Ambassador Software Works, Improving Patient Satisfaction for Hospitals
It’s a common thing these days to be asked to participate in survey about our experience as customers—it happens after we hit the enter key on an e-commerce site, before our cable company connects us to a help desk, or when the wheels have barely touched the ground after a transcontinental airplane flight.
And, if we or a family member has been in the hospital in the last few years, we’ve likely received a patient survey about our experience.
That survey has a painfully long name (HCAHPS). It’s required by the Centers for Medicare & Medicaid (CMS) and asks discharged patients to rate their experiences in 27 categories of care, including communications with healthcare professionals, pain management, cleanliness, and noise.
CMS uses H-Caps results to determine hospitals’ reimbursement for Medicare and Medicaid services.
Patient satisfaction matters today in ways that it didn’t matter before, that’s where Ambassador Software Works comes in.
In this new era of increased focus on accountability and transparency of pricing, patient outcomes, and patient satisfaction, hospitals have more exposure than “just” losing a portion of the Medicare/Medicaid reimbursement. There’s the added risk of losing future patients.
“Hospital scores are publicly reported—by CMS and by US News & World Report and on multiple hospital ranking sites,” said Tim Newcome, co-founder of Ambassador Software Works, a Columbus startup that provides predictive analytics that anticipate patient needs to help hospitals improve customer satisfaction.
“With higher deductibles, you and I are spending more of our money on hospital bills,” Newcome said. “As potential patients, we’re going to look at a hospital’s patient satisfaction scores to see if we’re going to take our money there or somewhere else.”
He adds, “And from the physicians’ standpoint, if I’m the best cardiologist in town, where do I want to send my patients? Probably not to a hospital that has a low H-Caps score.”
Newcome said that hospital focus on customer acquisition and loyalty has been an eye-opener.
“When my co-founder, Clayton Daley and I started Ambassador, we expected the value proposition for hospitals to be all about the financial payback from Medicare reimbursements,” he said, “but instead hospitals really are more interested in patient satisfaction.”
In hospitals today, working on customer satisfaction is the norm.
“I ask all prospective clients one question,” said Newcome. “Do you feel like your patient satisfaction scores are an indication of how hard your hospital is working to improve patient care?
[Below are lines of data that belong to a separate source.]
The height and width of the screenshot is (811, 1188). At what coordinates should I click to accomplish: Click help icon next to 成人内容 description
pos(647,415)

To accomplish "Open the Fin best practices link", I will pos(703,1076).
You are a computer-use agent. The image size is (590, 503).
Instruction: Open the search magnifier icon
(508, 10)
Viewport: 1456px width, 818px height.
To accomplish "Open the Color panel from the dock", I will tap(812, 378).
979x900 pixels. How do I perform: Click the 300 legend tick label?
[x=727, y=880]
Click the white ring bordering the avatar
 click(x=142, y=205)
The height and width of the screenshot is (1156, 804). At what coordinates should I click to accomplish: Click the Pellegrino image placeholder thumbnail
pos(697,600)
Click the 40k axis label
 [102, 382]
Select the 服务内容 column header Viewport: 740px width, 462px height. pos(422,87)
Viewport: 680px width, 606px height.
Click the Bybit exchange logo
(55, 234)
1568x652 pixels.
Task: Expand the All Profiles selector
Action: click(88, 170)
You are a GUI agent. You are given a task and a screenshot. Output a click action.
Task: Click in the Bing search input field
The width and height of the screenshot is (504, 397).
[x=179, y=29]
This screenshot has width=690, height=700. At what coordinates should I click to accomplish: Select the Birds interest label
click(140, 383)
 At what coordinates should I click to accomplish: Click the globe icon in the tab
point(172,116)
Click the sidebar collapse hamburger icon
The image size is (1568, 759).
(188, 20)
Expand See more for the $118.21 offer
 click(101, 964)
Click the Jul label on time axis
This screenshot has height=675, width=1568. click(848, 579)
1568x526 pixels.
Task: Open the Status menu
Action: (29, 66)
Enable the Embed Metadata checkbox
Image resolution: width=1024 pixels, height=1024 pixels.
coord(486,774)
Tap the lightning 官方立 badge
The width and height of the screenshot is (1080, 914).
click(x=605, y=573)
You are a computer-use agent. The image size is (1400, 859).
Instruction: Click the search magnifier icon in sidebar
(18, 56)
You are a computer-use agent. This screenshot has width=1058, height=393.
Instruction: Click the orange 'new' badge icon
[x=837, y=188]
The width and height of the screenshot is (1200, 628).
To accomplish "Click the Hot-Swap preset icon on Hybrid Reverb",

The answer is almost always no.”
Ambassador’s APEX amenity software can help. APEX is based on predictive data and algorithms licensed from The Ohio State University. Ambassador inked licensing agreements with OSU in 2013. Ambassador invested that first year validating the software and then another year ensuring that the software satisfies all privacy requirements and is in full regulatory compliance.
“We’ve really studied this,” Newcome said. “We’ve found out that different patients need different things to feel satisfied. Is it cleanliness, quietness, information about medications, or something as logical as simply being able to get a good night’s sleep?”
But every dollar spent on hospital “amenities” is one less dollar available to reduce the cost of care.
“No hospital can afford to do everything,” Newcome said. “They need help figuring out what will make a difference to patients who are sick and anxious. Our software provides an affordable way to enable a hospital to focus on each patient’s unique needs and concerns.”
For example, APEX often shows that clear discharge instructions and follow-up to see that patients have and are taking medications have a much more significant impact on customer satisfaction than wall color or fresh flowers.
Newcome finds that hospital with already favorable patient satisfaction ratings are most interested in taking meetings and that underperforming hospitals have shown less willingness to explore new ideas.
“Hospitals that are already doing well compared to their peers,” he said, “seem the most interested in improving patient satisfaction even more. One of our beta customers has a top score. That turned our thinking upside down.”